Books, Brats, Dirty Santa & Boobs

So, now that the holiday season is, thankfully, behind us, I can go on about my daily business of being bitchy and pissed off and it won’t look like I’m doing it solely for the holiday season, but just because that’s the way I am.

That said, I finally pulled the grinch shaped corn cob I had up my ass for a month out and uploaded all 49,723 pictures taken in the last five weeks to my PC for sorting, deleteing, stashing away for private moments.. ya know, all the normal stuff.

This year, I got Miss A and The Boy reading material, so they could prove to me that, at their advanced high school age, they could in fact read. Wonders never cease, both of them can actually put letters together to read words. I was thrilled.

See the happy Miss A with her Happy Bunny, Bite Me book? She was thrilled.

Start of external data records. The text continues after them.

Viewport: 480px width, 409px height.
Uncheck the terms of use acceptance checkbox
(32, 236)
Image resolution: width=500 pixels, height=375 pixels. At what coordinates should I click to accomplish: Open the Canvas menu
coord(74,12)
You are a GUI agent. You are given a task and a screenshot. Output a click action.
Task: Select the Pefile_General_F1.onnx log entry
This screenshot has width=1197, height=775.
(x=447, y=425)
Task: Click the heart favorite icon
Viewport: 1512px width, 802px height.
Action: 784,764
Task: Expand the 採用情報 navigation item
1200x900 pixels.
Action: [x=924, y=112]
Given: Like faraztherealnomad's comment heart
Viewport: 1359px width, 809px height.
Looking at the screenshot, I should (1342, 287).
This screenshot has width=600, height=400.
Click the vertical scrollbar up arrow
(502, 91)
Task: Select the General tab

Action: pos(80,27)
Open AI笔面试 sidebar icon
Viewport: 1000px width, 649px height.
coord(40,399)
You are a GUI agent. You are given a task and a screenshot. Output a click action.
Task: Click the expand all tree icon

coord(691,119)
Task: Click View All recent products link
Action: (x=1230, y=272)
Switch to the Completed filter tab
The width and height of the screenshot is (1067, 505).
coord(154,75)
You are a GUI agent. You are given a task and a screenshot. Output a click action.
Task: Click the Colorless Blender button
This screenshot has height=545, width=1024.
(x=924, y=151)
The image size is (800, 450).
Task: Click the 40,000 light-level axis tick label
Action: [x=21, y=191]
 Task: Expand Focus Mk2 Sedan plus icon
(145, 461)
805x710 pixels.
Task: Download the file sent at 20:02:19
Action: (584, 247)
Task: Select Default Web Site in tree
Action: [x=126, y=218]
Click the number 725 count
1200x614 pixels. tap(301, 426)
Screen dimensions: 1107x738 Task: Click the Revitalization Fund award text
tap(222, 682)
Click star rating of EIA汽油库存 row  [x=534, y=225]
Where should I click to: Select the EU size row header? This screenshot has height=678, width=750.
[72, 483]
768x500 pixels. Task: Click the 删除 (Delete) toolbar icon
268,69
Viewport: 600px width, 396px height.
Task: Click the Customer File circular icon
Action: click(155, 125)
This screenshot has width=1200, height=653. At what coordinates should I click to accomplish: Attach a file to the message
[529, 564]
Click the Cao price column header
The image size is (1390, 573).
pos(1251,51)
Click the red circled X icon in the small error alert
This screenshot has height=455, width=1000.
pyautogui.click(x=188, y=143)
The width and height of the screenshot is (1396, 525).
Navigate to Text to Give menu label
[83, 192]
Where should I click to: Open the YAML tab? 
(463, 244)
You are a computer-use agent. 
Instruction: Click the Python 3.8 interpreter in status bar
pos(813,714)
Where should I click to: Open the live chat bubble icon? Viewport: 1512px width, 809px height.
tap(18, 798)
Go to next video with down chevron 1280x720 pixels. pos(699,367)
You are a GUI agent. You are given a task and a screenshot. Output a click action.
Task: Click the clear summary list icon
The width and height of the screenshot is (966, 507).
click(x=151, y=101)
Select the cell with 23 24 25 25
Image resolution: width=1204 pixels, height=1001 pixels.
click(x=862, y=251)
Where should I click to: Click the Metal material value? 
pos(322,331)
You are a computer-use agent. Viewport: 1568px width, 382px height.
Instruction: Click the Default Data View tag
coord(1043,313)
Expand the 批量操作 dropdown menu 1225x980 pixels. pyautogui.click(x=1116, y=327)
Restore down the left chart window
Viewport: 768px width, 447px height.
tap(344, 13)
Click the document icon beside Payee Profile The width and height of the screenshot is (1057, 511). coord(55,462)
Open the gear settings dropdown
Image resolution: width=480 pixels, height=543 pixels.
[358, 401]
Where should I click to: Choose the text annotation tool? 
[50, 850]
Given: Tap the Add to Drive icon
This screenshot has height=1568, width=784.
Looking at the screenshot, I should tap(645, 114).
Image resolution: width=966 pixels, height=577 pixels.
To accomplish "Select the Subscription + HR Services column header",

The Boy was full of genuine redneck delight when he opened his beautifully wrapped Larry the Cable Guy epic novel. I think he’s read more than half of the damn thing. However, if I had even thought for one second of the backlash of my book buying, I would have put it down and walked away. Now, most of the conversations I have with The Boy start out, “Larry the Cable Guy says….” Great. Eh, at least he’s reading something other than naughty MySpace pages now.

Brats. The holidays are brimming over with them, don’t you agree?

As if that old threat “Santa only comes and brings prezzies to good little boys and girls” really works… Shaaaaa, right. Most of the kids in my family would kick Santa right in the balls and laugh about it while the others are raiding and snatching the good stuff out of his sleigh. Conspiracy theory? I think not. These children are fucking evil.

Lil T put on quite the little performance after opening his and everybody else’s stuff. Granted he’s only two, but Nana (that would be me) dig that bratty little kid screamin horseshit. I so wanted to bust his ass for kicking and screaming, but instead I took his picture.

“Lil T, you should stop being a brat. I’m taking your picture and blogging about you and the internet will never go away so a history of your bratiness will always be there.”

Watttta brat. It goes a little something like this… He’s cute when he’s happy…. he’s happy when he gets my way… when he ain’t gettin his way…. loook out he gets pisssssed!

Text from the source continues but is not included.